Read the material below and tally how many lines hold the word "Privacy", giving the number and nothing else.

++++ Data listing ++++

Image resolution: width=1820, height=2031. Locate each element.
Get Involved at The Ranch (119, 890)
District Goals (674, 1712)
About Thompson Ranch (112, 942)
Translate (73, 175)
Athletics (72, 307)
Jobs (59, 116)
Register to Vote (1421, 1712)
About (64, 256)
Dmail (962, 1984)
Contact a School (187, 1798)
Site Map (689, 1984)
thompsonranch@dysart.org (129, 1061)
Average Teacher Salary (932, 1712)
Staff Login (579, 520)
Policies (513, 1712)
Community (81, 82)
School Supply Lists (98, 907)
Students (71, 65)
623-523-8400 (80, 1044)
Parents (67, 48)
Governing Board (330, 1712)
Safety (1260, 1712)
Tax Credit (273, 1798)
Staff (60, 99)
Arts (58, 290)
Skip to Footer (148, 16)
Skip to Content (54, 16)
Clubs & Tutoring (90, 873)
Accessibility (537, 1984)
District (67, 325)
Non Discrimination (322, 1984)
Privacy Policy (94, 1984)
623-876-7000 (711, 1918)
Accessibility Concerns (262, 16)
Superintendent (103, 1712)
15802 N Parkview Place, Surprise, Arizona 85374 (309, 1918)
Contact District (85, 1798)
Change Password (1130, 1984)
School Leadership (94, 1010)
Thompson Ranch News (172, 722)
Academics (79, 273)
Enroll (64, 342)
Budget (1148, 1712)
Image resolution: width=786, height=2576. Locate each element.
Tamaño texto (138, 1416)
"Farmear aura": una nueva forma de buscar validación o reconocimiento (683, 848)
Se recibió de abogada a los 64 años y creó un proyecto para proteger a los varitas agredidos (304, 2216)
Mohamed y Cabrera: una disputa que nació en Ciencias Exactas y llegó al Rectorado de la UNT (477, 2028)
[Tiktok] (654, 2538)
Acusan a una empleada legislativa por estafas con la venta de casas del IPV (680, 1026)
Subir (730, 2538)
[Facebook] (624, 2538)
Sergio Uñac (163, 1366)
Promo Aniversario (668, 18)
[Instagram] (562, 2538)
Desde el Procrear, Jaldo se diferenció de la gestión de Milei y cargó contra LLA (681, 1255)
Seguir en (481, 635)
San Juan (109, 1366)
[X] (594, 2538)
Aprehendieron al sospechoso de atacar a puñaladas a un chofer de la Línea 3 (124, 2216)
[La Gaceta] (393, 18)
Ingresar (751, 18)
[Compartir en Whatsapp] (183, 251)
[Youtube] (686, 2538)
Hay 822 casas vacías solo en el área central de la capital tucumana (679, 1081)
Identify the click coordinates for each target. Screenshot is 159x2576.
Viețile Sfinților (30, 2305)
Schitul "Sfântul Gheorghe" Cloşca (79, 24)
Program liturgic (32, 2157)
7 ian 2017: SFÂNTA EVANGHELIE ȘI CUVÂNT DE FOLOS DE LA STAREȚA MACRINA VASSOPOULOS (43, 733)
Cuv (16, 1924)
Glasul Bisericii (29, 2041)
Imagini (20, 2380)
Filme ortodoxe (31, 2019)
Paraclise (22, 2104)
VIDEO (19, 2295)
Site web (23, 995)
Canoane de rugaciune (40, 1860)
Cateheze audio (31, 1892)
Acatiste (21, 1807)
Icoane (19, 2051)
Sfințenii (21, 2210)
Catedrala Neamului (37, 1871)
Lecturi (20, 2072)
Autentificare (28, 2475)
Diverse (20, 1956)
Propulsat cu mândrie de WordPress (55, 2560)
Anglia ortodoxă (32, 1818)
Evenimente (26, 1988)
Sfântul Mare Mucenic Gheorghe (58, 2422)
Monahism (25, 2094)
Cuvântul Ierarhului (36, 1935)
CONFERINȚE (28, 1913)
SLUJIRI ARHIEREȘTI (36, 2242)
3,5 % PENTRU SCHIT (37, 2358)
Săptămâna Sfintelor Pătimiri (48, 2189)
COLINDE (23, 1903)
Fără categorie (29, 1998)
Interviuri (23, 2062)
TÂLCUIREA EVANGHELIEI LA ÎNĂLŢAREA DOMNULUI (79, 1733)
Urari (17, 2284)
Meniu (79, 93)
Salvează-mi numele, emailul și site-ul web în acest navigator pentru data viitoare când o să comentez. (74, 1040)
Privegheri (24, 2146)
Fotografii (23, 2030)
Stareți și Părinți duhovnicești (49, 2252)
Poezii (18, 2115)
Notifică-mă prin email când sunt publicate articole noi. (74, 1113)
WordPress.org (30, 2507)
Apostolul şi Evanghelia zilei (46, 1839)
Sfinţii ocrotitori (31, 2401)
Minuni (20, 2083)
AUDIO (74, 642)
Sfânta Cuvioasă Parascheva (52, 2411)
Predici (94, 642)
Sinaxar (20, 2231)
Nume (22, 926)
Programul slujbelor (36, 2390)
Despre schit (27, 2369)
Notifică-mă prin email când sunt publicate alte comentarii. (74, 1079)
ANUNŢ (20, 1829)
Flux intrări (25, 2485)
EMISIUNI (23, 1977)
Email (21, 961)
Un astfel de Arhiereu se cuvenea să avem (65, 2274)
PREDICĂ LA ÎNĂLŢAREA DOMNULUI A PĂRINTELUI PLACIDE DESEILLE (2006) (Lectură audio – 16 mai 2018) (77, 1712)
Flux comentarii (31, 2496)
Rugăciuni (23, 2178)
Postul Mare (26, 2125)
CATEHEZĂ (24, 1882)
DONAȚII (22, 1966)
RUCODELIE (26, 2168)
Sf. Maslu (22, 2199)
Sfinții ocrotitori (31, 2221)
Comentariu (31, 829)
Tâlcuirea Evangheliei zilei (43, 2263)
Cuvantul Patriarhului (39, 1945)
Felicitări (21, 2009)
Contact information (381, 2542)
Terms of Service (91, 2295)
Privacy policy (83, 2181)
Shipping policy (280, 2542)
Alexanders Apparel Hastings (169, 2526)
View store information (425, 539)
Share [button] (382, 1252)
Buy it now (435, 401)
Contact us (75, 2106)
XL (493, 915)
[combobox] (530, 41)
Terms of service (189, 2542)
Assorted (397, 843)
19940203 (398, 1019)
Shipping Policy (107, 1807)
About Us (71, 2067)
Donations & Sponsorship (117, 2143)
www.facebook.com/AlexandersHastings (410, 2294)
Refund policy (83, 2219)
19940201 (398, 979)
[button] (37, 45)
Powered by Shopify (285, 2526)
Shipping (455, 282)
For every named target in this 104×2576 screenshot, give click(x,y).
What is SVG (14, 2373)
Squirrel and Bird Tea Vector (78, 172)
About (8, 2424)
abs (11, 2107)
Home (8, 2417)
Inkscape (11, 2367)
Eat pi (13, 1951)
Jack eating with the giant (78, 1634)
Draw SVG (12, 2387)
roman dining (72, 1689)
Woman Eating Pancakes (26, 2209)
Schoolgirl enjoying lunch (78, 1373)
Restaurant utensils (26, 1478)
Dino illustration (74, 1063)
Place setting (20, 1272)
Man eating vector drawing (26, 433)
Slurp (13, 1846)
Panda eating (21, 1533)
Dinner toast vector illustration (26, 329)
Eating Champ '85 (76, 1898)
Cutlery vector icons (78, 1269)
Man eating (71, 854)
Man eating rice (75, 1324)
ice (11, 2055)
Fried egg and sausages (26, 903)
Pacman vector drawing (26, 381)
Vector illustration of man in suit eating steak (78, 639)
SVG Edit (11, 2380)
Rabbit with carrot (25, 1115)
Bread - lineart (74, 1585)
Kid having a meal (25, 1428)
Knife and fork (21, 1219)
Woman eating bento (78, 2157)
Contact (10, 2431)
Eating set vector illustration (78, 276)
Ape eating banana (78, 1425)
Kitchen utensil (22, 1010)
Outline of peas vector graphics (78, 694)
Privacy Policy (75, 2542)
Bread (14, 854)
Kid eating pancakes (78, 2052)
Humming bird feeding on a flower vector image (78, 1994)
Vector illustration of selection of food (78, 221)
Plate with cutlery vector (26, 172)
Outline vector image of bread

++++

> [Response below]:
3